*CONSIGNE*:
Reproduisez mot pour mot le passage du texte sur la gouvernance économique européenne qui va de « Mécanismes de solidarité » à « de défaut souverain. ».

*EXTRAIT DU TEXTE*:

------

Quelle stratégie pour de nouvelles formes de gouvernance ? Quelle surveillance des finances publiques ? Quel avenir pour le pacte de stabilité ? Quels outils de prévention et de gestion des crises ? Face aux marchés mondialisés, quels moyens politiques ?
Un des enseignements à tirer de la crise tient dans les conséquences de l’absence de gouvernance mondiale et européenne à la hauteur des défis : ce vide a largement amplifié – si ce n’est rendu possible - la crise que nous connaissons. « Rien ne se crée sans les hommes, rien ne dure sans les Institutions » : c'est en partant de ce principe que nous avons non seulement élaborées des propositions politiques concrètes, mais également des modifications institutionnelles visant à ancrer le changement dans la durée en révolutionnant nos modes de gouvernance.
Gouvernance et surveillance des finances publiques
- Instituer un M. ou une Mme Euro qui soit l’un des vice-présidents de la Commission, qui participe aux travaux du Conseil européen, préside le Conseil Ecofin et l’Eurogroupe, représente l’Union dans les instances internationales relevant de sa compétence.
- Elaborer les budgets des Etats membres de la zone euro sur la base d'un calendrier harmonisé et à partir des mêmes prévisions.
- Adopter les grandes orientations des politiques économiques (GOPE) en codécision avec le Parlement européen ; ce processus permettrait des débats puis une évaluation des budgets des Etats membres. Cela pourrait se faire sous l’autorité du vice-président de la Commission, dans des séances ouvertes de l’Eurogroupe.
- Nous sommes pour la création d’une Conférence interparlementaire rassemblant l’ensemble des parlements nationaux de l’Union et le Parlement européen comme instrument de coordination dans le débat budgétaire.
- Elargir la surveillance multilatérale et les demandes d’ajustement des seules situations de déficit aux situations d’excédents en tenant compte des situations spécifiques de chaque Etat.
- L’examen de l’état des finances des Etats membres dans le cadre du Pacte de stabilité doit comprendre davantage de critères : prise en compte des actifs des Etats membres, des excédents et des déficits structurels (et pas seulement du déficit courant), compétitivité, emploi, politiques salariales, pauvreté, politique d’éducation, investissements dans la recherche et l’innovation… Nous devons définir des outils plus adaptés à décrire la réalité pour mieux penser nos politiques.
- Nous sommes favorables à la création d’une agence publique européenne du type de la Cour des Comptes pour évaluer l’efficacité de la dépense fiscale et contrôler la véracité des comptes.
Mécanismes de solidarité
- Organiser l’émission mutualisée d’une partie de la dette souveraine des Etats membres gérée par un Fonds monétaire jetant les bases d’une surveillance multilatérale plus élaborée et garantissant une plus grande attractivité du marché de l’ensemble de la zone et une gestion commune de la dette.
- Créer un véritable Fonds monétaire européen permettant de faire face aux risques de défaut souverain.
Gouvernance mondiale
- Convoquer un sommet du G20 consacré exclusivement à une réforme nécessaire de la gouvernance mondiale.
- Réorganiser la distribution des sièges et le droit de vote des Etats membres de l’Union européenne dans les organisations internationales afin de renforcer leur capacité d'influence.

------

*DONNÉES FOURNIES*:
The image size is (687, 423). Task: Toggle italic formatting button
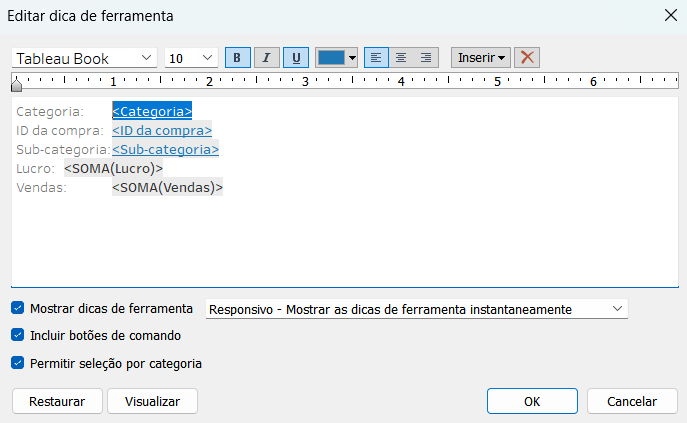[266, 58]
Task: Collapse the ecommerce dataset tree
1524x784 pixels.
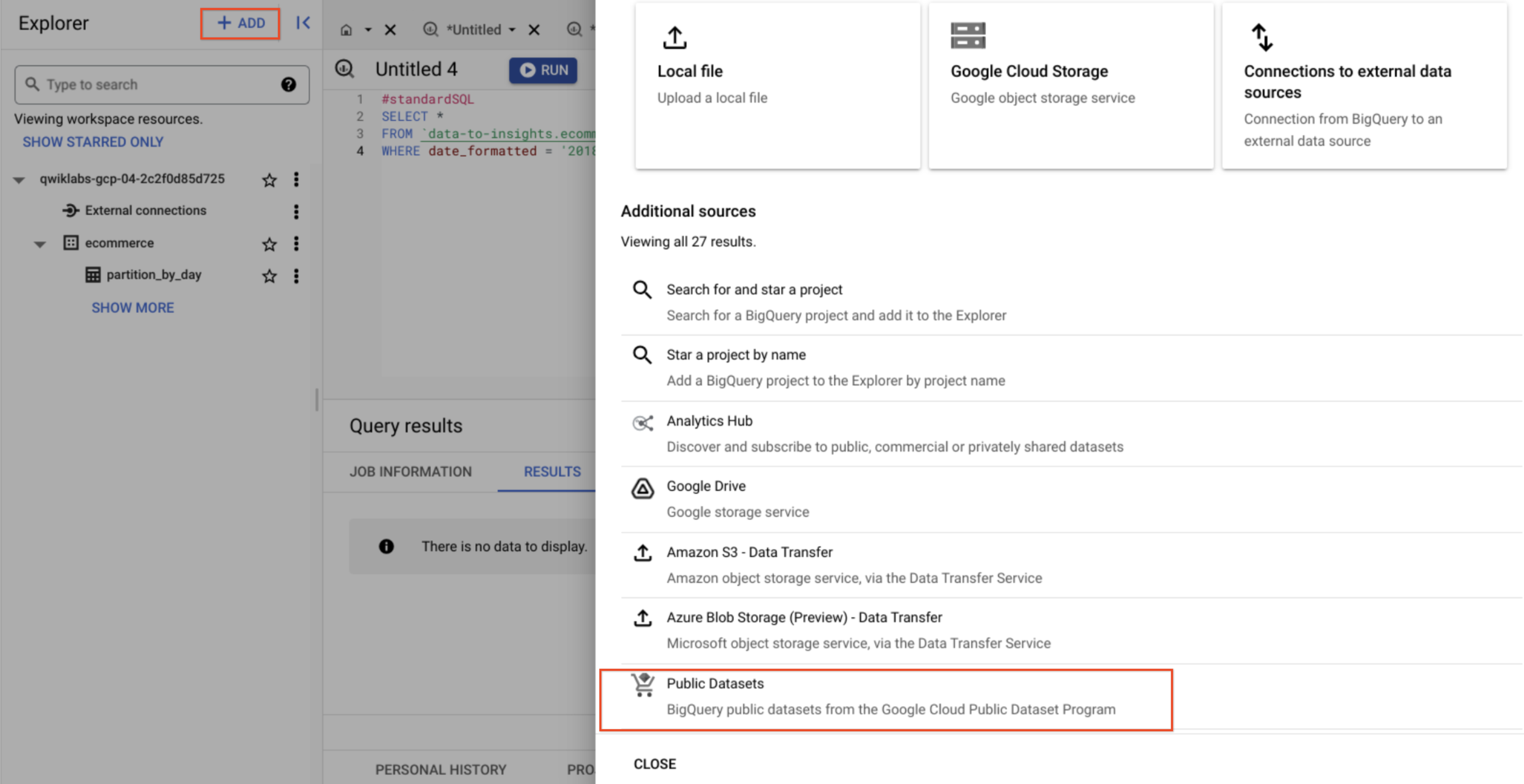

------

*CORRIGÉ DÉTAILLÉ*:
Mécanismes de solidarité
- Organiser l’émission mutualisée d’une partie de la dette souveraine des Etats membres gérée par un Fonds monétaire jetant les bases d’une surveillance multilatérale plus élaborée et garantissant une plus grande attractivité du marché de l’ensemble de la zone et une gestion commune de la dette.
- Créer un véritable Fonds monétaire européen permettant de faire face aux risques de défaut souverain.